▸ Exercise material
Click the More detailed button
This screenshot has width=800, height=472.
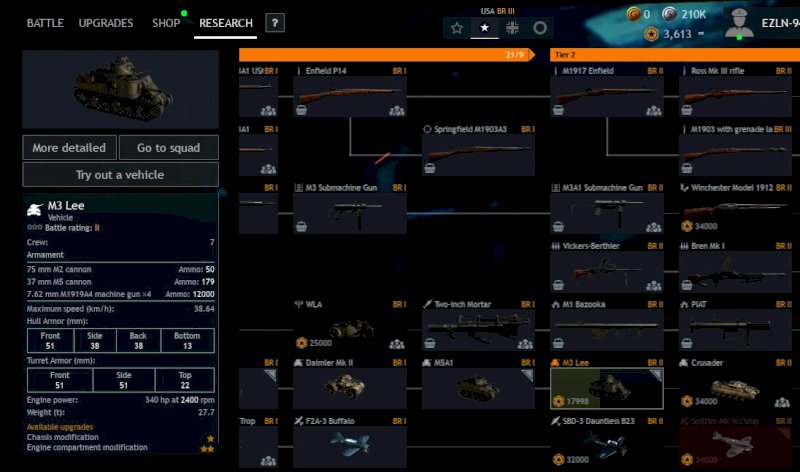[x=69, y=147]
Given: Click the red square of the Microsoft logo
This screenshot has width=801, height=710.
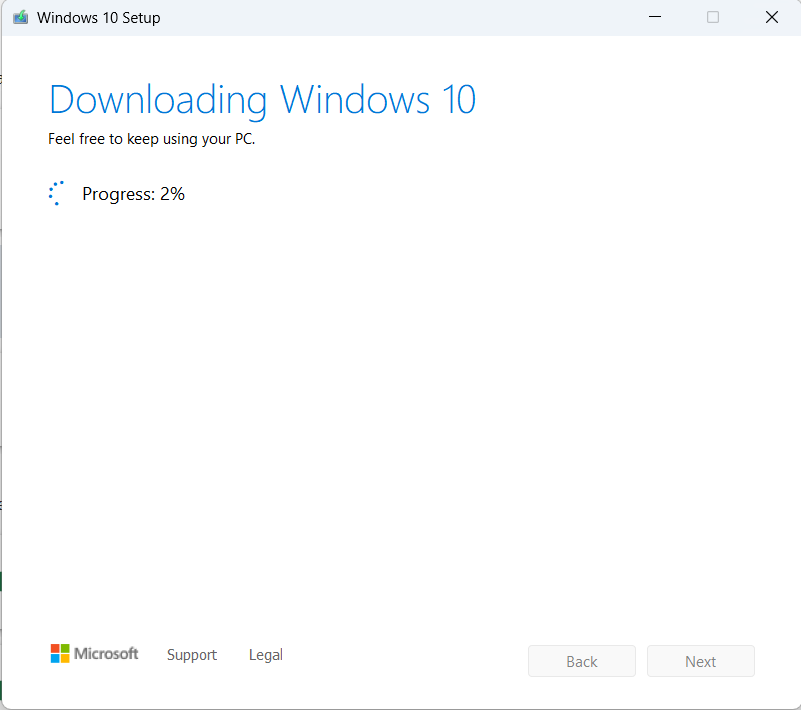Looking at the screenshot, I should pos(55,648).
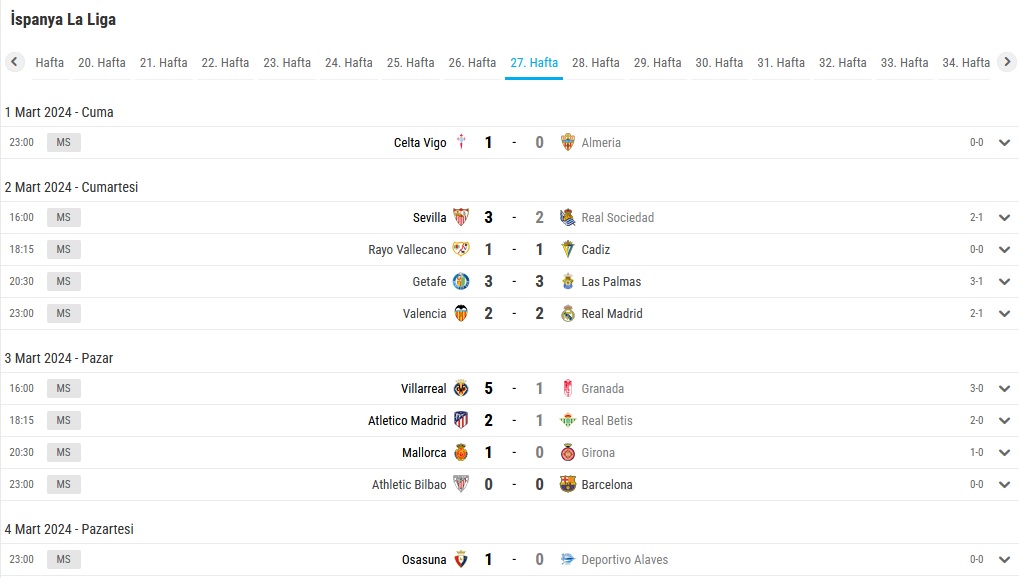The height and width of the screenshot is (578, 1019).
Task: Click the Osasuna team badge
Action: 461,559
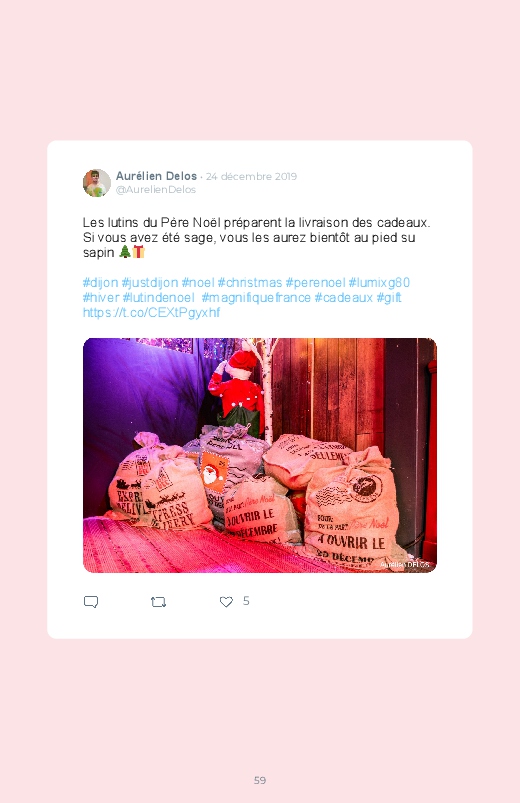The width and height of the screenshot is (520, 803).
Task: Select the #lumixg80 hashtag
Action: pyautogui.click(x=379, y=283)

▸ Objective
Please write out the material word for word, from its first line through the line that contains "[x=69, y=147]", including both ends, and leave the pictures out.

▸ Correct answer
Click the More detailed button
This screenshot has width=800, height=472.
[x=69, y=147]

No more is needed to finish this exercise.